French politics was thrown into turmoil on Sunday after a centrist coalition led by President Emmanuel Macron lost control of parliament. It’s the biggest crisis of the 44-year old leader’s career. The most worrying bit is that a right-wing party, the National Rally (RN) won 89 seats (17.3%) – more than 10 times its haul from the last elections. 😳

RN is led by conservative, anti-immigration, Islamaphobe and holocaust denier, Marine Le Pen. 

France is the latest example of a political phenomenon that has been rampant of late: the rise of the right. In the last decade or so, partly as a result of the economic hardships created by the 2008 Financial Crisis, right-wing populists have accumulated a frightening amount of political power. Rather than address the political and economic systems’ inherent flaws, they use racism, xenophobia and blame the “woke mob”. It fires people up, but it doesn’t fix anything. We’ve seen it in SA too. 

But it has been particularly true in Europe. Out of 27 EU member states, 15 are governed by parties that are considered right-wing or centre-right, with values grounded in conservatism and deregulated, free-market economic principles. It’s a far cry from the social democratic order that had dominated European politics and raised living standards since the end of World War II.

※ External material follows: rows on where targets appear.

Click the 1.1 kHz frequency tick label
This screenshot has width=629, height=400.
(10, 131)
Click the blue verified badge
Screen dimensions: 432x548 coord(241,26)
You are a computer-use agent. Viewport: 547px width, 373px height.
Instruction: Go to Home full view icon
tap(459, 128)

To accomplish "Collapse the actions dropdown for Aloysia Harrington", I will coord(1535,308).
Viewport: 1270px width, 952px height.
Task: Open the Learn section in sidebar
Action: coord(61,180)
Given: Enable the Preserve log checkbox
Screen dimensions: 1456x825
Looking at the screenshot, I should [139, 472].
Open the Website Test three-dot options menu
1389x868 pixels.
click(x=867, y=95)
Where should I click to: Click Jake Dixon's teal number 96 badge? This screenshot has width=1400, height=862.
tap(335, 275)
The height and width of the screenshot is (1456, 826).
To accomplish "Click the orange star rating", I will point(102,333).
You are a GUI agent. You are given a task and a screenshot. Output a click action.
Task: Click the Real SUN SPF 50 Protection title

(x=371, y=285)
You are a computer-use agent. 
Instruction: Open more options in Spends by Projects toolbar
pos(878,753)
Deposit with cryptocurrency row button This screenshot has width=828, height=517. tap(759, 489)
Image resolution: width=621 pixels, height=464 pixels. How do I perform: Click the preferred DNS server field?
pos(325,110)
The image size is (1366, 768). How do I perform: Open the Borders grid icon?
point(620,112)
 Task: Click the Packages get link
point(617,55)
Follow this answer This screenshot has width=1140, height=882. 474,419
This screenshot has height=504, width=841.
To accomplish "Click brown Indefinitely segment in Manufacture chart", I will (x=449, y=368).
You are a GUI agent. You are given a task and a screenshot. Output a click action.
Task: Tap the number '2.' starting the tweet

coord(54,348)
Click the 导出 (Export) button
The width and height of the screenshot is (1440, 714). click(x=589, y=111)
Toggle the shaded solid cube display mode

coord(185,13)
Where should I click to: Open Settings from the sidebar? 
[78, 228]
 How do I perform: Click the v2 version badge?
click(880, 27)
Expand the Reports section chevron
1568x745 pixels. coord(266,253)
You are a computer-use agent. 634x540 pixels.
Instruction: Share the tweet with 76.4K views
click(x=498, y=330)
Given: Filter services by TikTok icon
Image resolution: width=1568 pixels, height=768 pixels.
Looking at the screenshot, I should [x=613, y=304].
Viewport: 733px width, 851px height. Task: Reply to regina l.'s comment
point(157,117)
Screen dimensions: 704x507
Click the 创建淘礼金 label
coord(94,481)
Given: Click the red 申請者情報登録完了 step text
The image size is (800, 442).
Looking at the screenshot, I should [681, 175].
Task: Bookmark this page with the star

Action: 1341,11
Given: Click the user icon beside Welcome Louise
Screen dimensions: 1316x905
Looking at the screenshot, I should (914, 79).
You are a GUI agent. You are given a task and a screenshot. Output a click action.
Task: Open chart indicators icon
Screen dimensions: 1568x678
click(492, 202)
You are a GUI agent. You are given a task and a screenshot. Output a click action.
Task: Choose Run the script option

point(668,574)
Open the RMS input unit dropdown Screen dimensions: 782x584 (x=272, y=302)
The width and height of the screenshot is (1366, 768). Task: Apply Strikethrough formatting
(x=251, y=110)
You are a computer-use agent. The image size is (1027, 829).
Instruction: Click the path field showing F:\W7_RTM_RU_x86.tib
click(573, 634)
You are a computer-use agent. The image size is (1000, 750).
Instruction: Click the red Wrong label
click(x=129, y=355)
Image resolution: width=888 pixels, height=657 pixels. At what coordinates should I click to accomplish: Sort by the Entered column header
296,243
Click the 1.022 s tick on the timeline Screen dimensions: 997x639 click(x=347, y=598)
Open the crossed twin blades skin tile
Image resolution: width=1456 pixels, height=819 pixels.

So what’s next for France? Macron needs to work with the opposition to pursue his economic reforms and tackle crises in France’s health and education systems. But opportunities for common ground are slim: His government now faces two powerful opposition blocs led by politicians of the far left and far right, The Financial Times notes

It’s a common problem for coalition governments in fractured societies, and one we’ll be seeing more often here in SA. Let’s see if/how France will resolve it – and what we can learn.